Software Security: Building Security In

One foundational approach that is critical to any science is measurement. As Lord Kelvin put it:

When you can measure what you are speaking about, and express it in numbers, you know something about it; but when you cannot measure it, when you cannot express it in numbers, your knowledge is of a meager and unsatisfactory kind: it may be the beginning of knowledge, but you have scarcely, in your thoughts, advanced to the stage of science.

Measurement is critical to the future of software security. Only by quantizing our approach and its impact can we answer questions such as: How secure is my software? Am I better off now than I was before? Am I making an impact on the problem? How can I estimate and transfer risk?

We can begin to approach the measurement problem by recycling numbers from the software literature. For example, we know that fixing software problems at the design stage is much cheaper than fixing them later in the lifecycle.[7] An IBM study reports relative cost weightings as: design, 1; implementation, 6.5; testing, 15; maintenance, 100. We also know relative cost expenditures for lifecycle stages: design, 15%; implementation, 60%; testing, 25%. These and similar numbers can provide a foundation for measuring the impact of software security.

[7] See Chapter 3, Figure 3-2.

Measuring Return

A preliminary study reported by @stake (now part of Symantec) demonstrates the importance of concentrating security analysis efforts at the design stage relative to the implementation and testing phases (see Figure 2-2). Microsoft reports that more than 50% of the software security problems it finds are design flaws.

Figure 2-2. Return on investment (ROI) as measured by @stake over 23 security engagements.[8]

[8] See the trade magazine article by Kevin Soo Hoo, Andrew Sudbury, and Andrew Jaquith, "Tangible ROI through Secure Software Engineering," Secure Business Quarterly, Q4 2001 <http://www.sbq.com/sbq/rosi/sbq_rosi_software_engineering.pdf>.

Risk management calls for quantitative decision support. Work remains to be done on measuring software security and software security risk, but some metrics are obvious. The most effective metrics involve tracking risk over time.

Measurement and Metrics in the RMF

The most natural and easiest form of measurement in the RMF involves measuring and tracking information about risks and risk status at various times throughout application of the RMF. The Cigital Workbench (explained in the next section) helps to automate this activity.

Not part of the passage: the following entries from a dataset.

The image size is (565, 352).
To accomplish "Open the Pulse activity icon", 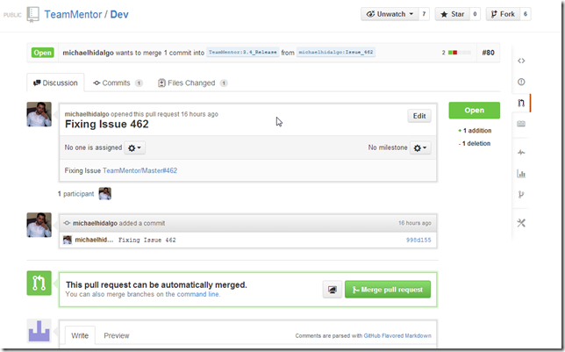I will (521, 152).
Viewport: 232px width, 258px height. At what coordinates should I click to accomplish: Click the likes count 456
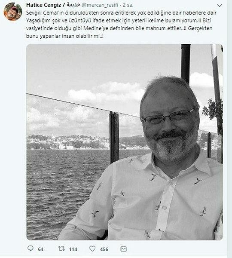tap(104, 249)
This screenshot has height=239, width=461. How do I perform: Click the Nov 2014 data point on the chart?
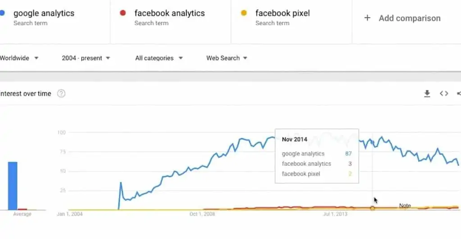point(372,208)

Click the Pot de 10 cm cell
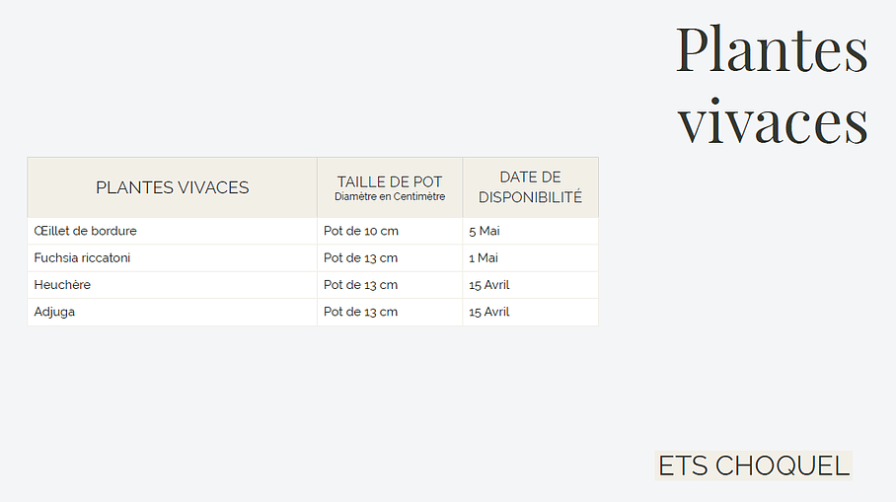tap(360, 231)
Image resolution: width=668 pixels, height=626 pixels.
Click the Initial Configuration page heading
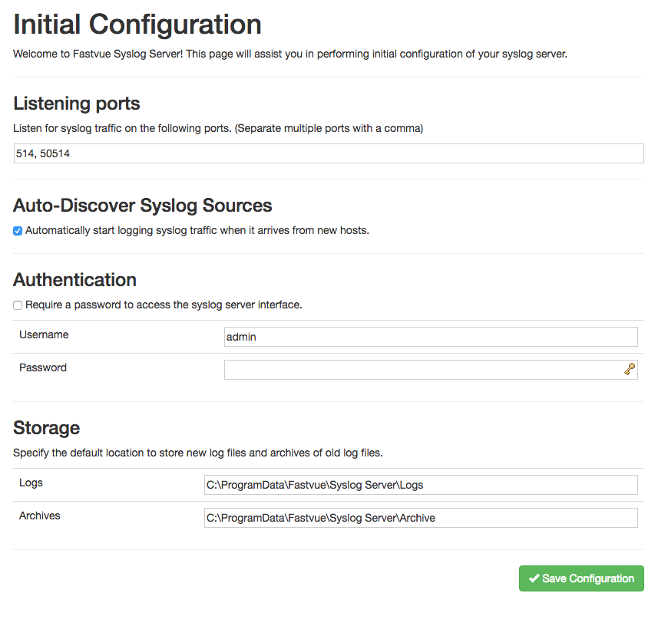pos(137,24)
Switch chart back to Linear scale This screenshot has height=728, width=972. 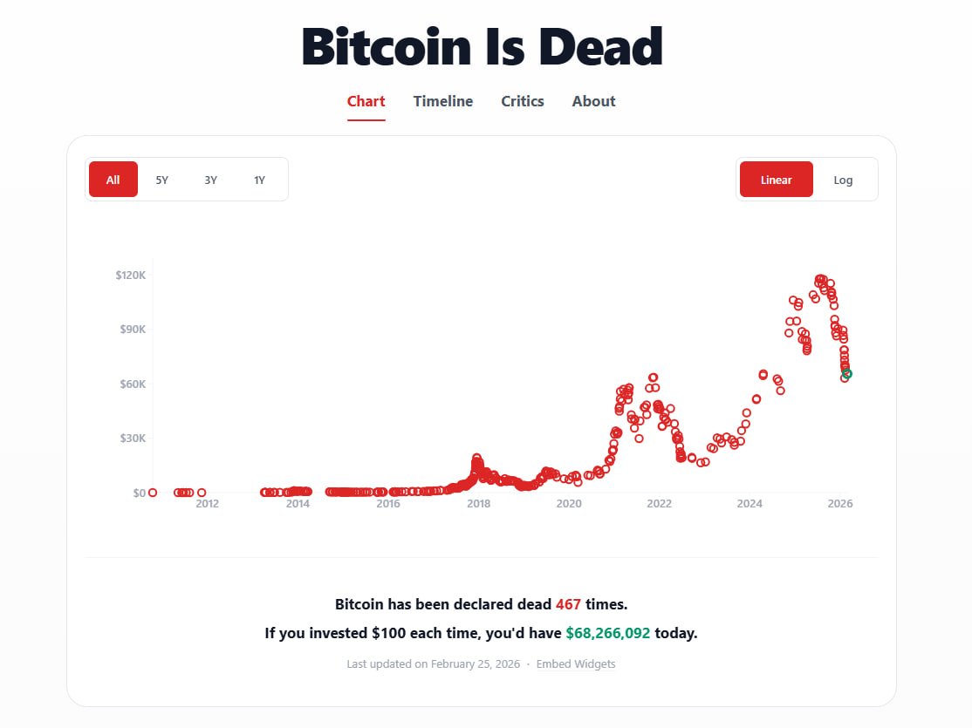coord(776,180)
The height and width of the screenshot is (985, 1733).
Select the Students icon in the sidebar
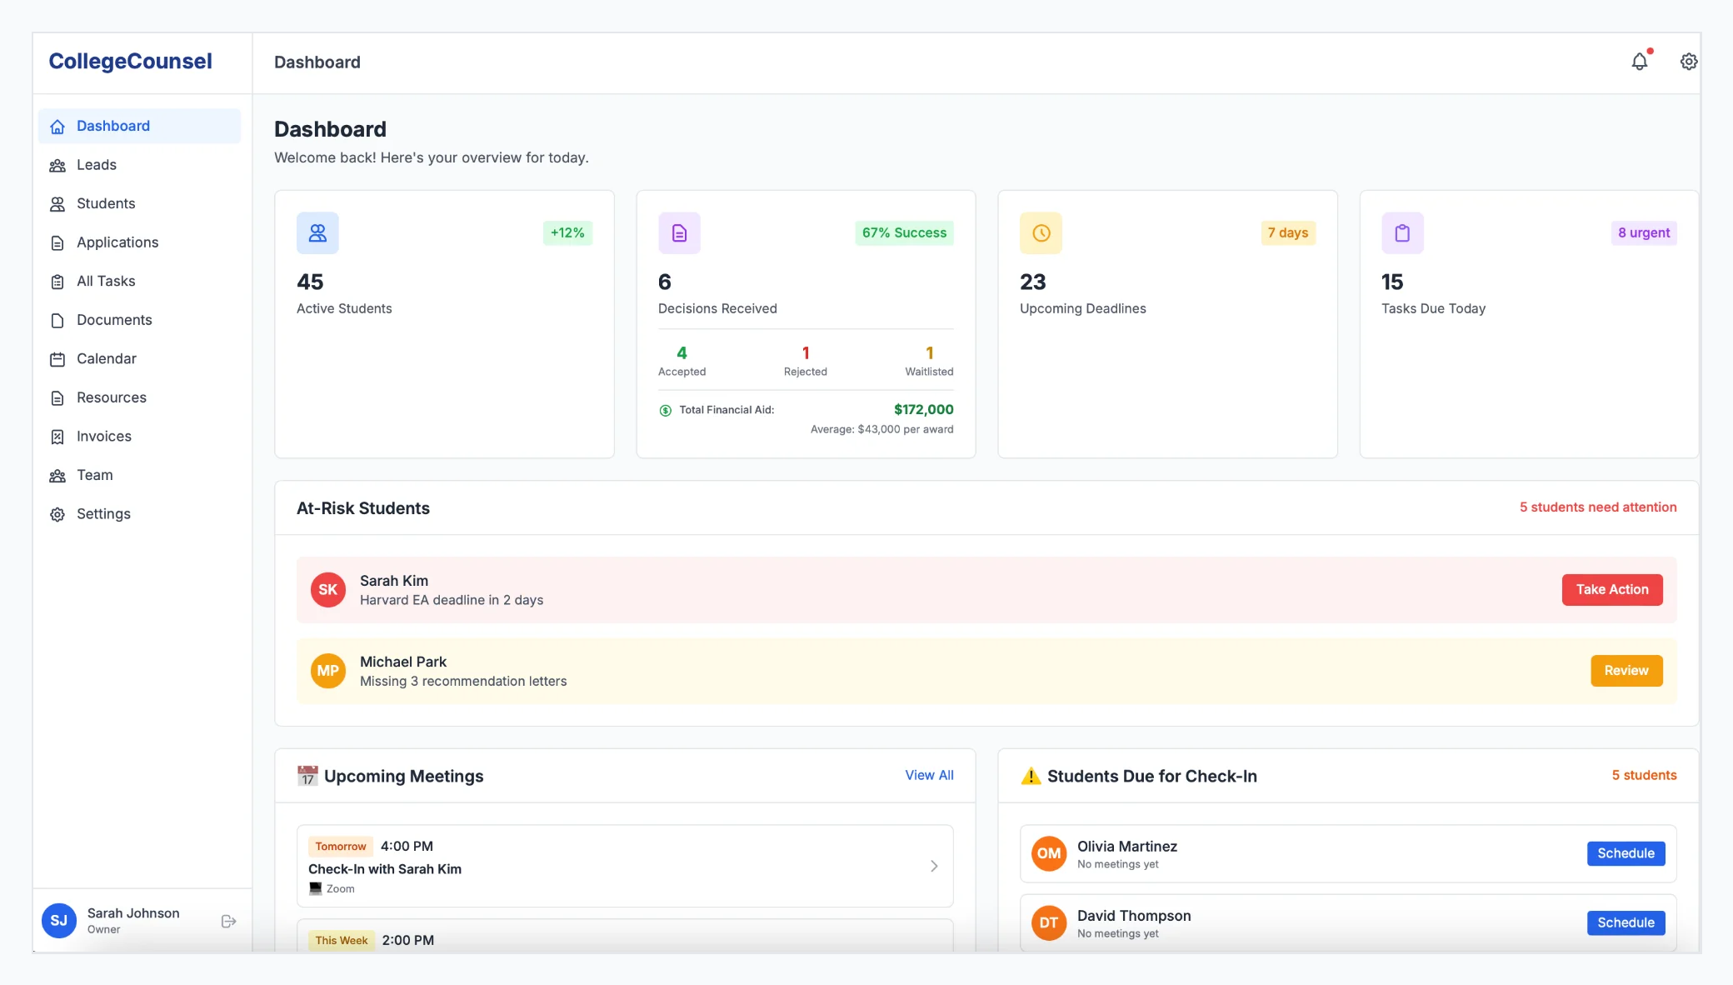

The fact that software development unfolds over time is a boon for measurement because a relative quantity (such as number of risks) measured at two different times can be used to indicate progress.

Risk measurements include but are not limited to:

  • Outstanding risks by priority

  • Identified risks by priority

  • Outstanding risks by type

  • Identified risks by type

  • Outstanding risks by subtype

  • Identified risks by subtype

  • Overall risk mitigation status percentage

  • Risk mitigation by priority: percentage resolved and percentage outstanding

  • Risk mitigation by priority: number resolved and number outstanding

  • Number of outstanding risks by financial impact

  • Number of identified risks by financial impact

  • Number of risks identified without defined mitigation by priority

  • Number of risks identified without defined mitigation by type

  • Risk discovery rate by priority

  • Risk discovery rate by type

  • Risk mitigation rate by priority

  • Risk mitigation rate by type

  • Number of outstanding risks by schedule impact

These kinds of measurements should be made as early as possible and as continuously as possible during the SDLC.